Archiwum Polityki

Obcy z bliska

+++

Polacy, skoncentrowani na problemach wewnętrznych, rzadko wykazują zainteresowanie dla spraw międzynarodowych. Mamy też poczucie, że i świat nie jest specjalnie ciekaw tego, co dzieje się u nas. Taka postawa wywołuje ksenofobię i syndrom zamknięcia we własnych czterech ścianach. Aby je przełamać, potrzebny jest dialog. Program „Rozmowy nie zawsze dyplomatyczne”, prowadzony przez b. ambasadora w Niemczech Janusza Reitera, daje widzom szansę poznania poglądów jego zagranicznych gości z perspektywy wolnej od rodzimych sporów czy uprzedzeń. Jest to też pierwszy cykliczny program w polskiej telewizji, gdzie politycy lub eksperci zachodni nie wypowiadają się okazjonalnie, ale w atmosferze swobodnej konwersacji odpowiadają na dociekliwe, a niekiedy i kłopotliwe pytania zadawane przez Reitera, który nie unika tematów drażliwych.
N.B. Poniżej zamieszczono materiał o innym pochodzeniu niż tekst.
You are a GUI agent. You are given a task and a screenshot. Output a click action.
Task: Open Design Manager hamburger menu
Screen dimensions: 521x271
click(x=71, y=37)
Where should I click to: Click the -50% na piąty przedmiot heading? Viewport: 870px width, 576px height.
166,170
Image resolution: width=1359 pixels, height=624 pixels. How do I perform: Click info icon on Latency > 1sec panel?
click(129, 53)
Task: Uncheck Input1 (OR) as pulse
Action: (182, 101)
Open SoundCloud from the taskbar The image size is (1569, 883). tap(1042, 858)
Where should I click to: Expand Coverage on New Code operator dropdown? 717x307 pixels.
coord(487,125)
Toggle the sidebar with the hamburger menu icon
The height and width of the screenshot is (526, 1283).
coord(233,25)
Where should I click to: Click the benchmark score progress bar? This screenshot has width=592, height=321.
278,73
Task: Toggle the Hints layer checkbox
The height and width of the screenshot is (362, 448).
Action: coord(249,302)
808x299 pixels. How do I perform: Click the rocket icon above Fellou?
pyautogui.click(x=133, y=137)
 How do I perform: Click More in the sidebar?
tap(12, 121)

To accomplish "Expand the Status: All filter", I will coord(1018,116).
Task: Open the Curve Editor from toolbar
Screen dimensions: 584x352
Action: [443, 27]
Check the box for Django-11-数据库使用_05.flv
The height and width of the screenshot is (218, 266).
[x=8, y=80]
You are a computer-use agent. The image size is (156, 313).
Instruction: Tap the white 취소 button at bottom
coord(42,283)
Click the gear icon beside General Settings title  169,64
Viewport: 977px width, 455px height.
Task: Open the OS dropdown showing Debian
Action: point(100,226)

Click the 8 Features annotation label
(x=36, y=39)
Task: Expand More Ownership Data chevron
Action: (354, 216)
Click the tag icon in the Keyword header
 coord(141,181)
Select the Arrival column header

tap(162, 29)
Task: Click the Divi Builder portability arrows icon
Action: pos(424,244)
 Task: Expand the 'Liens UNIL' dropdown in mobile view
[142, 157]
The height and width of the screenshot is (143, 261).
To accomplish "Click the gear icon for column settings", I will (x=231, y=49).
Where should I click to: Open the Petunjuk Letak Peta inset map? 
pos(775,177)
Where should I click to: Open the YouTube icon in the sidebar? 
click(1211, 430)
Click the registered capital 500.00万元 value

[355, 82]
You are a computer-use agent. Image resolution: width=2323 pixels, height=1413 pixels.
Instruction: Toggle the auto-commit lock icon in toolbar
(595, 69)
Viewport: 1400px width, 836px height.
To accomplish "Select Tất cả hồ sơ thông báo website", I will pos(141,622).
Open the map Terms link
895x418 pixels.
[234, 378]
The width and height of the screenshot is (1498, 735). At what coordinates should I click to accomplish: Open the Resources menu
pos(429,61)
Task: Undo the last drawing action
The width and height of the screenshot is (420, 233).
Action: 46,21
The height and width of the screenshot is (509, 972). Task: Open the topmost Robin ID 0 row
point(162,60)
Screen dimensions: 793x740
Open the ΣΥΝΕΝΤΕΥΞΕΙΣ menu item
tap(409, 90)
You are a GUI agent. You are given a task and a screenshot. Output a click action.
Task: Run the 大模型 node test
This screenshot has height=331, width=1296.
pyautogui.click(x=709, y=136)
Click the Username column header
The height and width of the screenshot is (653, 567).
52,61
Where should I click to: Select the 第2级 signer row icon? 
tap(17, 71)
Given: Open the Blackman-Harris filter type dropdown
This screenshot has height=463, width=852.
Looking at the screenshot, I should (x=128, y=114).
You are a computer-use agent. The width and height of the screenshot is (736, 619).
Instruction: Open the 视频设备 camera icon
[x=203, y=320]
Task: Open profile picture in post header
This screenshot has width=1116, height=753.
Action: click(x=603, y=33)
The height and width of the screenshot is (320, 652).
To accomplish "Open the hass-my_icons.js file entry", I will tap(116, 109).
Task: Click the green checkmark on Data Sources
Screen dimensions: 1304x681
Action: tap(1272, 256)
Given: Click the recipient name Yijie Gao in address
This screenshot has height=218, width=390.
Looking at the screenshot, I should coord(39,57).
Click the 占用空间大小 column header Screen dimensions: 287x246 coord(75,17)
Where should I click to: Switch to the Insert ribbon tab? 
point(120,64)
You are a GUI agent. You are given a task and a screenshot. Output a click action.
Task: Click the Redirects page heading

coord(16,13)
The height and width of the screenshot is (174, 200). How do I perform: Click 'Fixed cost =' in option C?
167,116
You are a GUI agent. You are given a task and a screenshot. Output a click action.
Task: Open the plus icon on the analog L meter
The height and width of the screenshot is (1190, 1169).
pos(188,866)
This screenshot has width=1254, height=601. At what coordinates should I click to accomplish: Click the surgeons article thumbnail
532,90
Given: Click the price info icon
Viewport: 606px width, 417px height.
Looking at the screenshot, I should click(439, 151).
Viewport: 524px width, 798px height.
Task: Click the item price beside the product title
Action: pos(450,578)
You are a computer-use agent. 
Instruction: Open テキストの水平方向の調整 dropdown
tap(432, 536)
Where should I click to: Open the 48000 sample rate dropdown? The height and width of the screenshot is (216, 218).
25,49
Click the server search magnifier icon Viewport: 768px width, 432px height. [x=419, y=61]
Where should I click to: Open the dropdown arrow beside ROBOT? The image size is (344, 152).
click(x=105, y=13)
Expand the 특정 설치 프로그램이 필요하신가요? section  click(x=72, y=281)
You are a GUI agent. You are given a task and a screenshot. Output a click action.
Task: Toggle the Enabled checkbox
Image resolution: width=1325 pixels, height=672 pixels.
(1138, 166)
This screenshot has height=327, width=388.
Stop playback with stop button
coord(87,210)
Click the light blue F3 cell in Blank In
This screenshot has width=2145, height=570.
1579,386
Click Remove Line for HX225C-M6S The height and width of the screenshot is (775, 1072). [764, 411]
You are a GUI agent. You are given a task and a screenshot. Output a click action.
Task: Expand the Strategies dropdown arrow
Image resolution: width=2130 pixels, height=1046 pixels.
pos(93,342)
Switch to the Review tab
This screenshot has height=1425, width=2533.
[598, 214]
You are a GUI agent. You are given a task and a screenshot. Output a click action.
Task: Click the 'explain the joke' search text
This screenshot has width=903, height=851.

Dociska Henry’ego Kissingera nie tylko w kwestii jego stosunku do Busha i Iraku (w końcu to on przyczynił się do wycofania amerykańskiego wojska z Wietnamu), ale chce także wiedzieć, jak intelektualista czuje się w świecie polityki. Günter Verheugen wyjaśniał, dlaczego pragnie widzieć Turcję jako członka Unii Europejskiej, a przy okazji pokazał się jako człowiek dowcipny. Dla telewizyjnej widowni „Rozmowy” Reitera są swego rodzaju kameralnym spektaklem. Można przyjrzeć się ludziom, którzy kręcą mechanizmem tego globu, a ton ich głosu, mimika, język ciała sprawiają, że stają się rozpoznawalni. Argumenty znajomych, choćby z ekranu, zawsze łatwiej przyjmuje się do wiadomości niż obcych, do których nie ma się dostępu.

Krystyna Lubelska

„Rozmowy nie zawsze dyplomatyczne”, sobota (co dwa tygodnie) godz.